Quando a lei foi referendada pelo STF (Supremo Tribunal Federal), o iG perguntou ao economista André Braz, coordenador do IPC (Índice de Preços ao Condumidor) do FGV IBRE (Instituto Brasileiro de Economia da Fundação Getulio Vargas), que disse que a independência do órgão é fundamental, mas não deve surtir grandes impactos no curto prazo.
"A aprovação [pelo STF] é fundamental para a democracia, mas O BC já estava trabalhando de forma autônoma. Isso só reforça que nós teremos um Banco Central trabalhando em prol de controlar a inflação no menor prazo possível, e sem interferência", comentou.
"É uma vitória para a democracia e vai garantir o curso da política para conter o avanço dos preços", completa.
O STF precisou votar a medida após a aprovação do Congresso Nacional, pois os partidos PT e PSOL questionaram a constitucionalidade da lei.

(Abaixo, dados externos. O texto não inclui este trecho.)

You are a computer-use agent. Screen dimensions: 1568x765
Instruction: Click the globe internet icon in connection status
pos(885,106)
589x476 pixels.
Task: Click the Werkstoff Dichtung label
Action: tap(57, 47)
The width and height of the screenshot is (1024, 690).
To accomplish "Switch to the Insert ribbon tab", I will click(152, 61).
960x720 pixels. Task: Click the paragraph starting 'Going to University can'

As legendas alegam que a iniciativa teve vício de origem por vir do Senado, quando deveria ter partido da Presidência da República.
O que está em jogo?
A equipe econômica do PT está insatisfeita com a manutenção da taxa básica de juros, a Selic, no patamar de 13,75%, tornando o Brasil o país com o maior juro real do planeta.
A Selic é usada como referência para os contratos de crédito, ou seja, é o "preço do dinheiro". Se ela está alta, se torna mais custoso para empresas e pessoas físicas contratarem crédito para investimentos, desacelerando a economia e, consequentemente, contendo a inflação.
Para a presidente do PT, Gleisi Hoffmann, a taxa de juros "de Bolsonaro, Guedes e BC" fez o país "andar para trás". Lula faz coro às críticas e diz que "não existe justificativa" para a Selic a 13,75% ao ano.
"Como vou pedir que os empresários ligados à Fiesp [Federação das Indústrias do Estado de São Paulo] invistam se eles não conseguem tomar dinheiro emprestado? Esse país tem cultura de viver com juros altos. Quando o Banco Central era dependente de mim, todo mundo reclamava. A taxa a 10% era muito. Não existe justificativa para que a taxa de juros esteja a 13,75%. Se a classe empresarial não se manifestar, eles não vão baixar os juros", afirmou Lula.
Na última semana, o Comitê de Politica Monetária (Copom) manteve a taxa em 13,75%, frustrando as expectativas do governo, que esperava redução gradual da taxa.